## GIVEN EXERCISE
Recast everything from the start of the rows below down to the line containing "point(41,369)" as a Markdown table with the columns n and Line. Put a running number in n and each non-blank line in Line.

—————

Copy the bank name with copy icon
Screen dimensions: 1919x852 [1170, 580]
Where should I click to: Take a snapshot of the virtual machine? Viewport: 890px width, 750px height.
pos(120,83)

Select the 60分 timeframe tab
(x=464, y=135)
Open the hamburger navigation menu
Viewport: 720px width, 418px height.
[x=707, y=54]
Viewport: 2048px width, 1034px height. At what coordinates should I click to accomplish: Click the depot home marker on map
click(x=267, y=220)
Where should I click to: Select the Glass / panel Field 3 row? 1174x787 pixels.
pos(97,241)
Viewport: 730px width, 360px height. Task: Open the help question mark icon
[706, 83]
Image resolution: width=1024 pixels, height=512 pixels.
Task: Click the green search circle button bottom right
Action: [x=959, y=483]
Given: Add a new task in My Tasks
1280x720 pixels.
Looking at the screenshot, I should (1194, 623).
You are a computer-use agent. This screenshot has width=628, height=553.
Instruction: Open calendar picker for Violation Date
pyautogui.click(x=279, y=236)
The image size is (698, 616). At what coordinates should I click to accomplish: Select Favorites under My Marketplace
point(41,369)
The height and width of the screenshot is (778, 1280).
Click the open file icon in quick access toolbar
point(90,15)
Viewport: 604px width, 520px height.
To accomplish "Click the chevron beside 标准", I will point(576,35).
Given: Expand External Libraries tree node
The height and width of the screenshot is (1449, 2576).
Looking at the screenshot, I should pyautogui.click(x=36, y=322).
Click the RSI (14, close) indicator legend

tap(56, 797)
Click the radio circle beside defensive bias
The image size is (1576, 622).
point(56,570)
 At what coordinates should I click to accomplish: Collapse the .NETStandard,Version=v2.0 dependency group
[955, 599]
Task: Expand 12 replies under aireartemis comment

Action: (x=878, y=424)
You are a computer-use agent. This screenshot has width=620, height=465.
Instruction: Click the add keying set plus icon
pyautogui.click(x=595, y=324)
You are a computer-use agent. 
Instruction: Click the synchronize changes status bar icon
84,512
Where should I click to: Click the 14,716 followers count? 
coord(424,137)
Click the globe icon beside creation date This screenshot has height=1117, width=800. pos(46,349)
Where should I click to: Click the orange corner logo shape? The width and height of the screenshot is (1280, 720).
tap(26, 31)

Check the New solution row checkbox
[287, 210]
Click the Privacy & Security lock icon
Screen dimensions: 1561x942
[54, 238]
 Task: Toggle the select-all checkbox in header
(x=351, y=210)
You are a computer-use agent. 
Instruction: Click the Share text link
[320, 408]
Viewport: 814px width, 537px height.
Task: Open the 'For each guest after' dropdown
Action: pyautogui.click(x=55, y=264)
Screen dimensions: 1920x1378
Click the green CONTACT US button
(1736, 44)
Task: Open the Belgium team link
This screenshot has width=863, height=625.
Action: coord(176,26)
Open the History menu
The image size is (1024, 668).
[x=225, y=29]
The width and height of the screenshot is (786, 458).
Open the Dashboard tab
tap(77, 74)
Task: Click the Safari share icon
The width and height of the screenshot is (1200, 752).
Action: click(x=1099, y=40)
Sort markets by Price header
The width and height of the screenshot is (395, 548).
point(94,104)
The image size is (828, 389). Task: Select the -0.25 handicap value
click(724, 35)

—————

## EXERCISE RESPONSE
| n | Line |
|---|---|
| 1 | Copy the bank name with copy icon |
| 2 | Screen dimensions: 1919x852 [1170, 580] |
| 3 | Where should I click to: Take a snapshot of the virtual machine? Viewport: 890px width, 750px height. |
| 4 | pos(120,83) |
| 5 | Select the 60分 timeframe tab |
| 6 | (x=464, y=135) |
| 7 | Open the hamburger navigation menu |
| 8 | Viewport: 720px width, 418px height. |
| 9 | [x=707, y=54] |
| 10 | Viewport: 2048px width, 1034px height. At what coordinates should I click to accomplish: Click the depot home marker on map |
| 11 | click(x=267, y=220) |
| 12 | Where should I click to: Select the Glass / panel Field 3 row? 1174x787 pixels. |
| 13 | pos(97,241) |
| 14 | Viewport: 730px width, 360px height. Task: Open the help question mark icon |
| 15 | [706, 83] |
| 16 | Image resolution: width=1024 pixels, height=512 pixels. |
| 17 | Task: Click the green search circle button bottom right |
| 18 | Action: [x=959, y=483] |
| 19 | Given: Add a new task in My Tasks |
| 20 | 1280x720 pixels. |
| 21 | Looking at the screenshot, I should (1194, 623). |
| 22 | You are a computer-use agent. This screenshot has width=628, height=553. |
| 23 | Instruction: Open calendar picker for Violation Date |
| 24 | pyautogui.click(x=279, y=236) |
| 25 | The image size is (698, 616). At what coordinates should I click to accomplish: Select Favorites under My Marketplace |
| 26 | point(41,369) |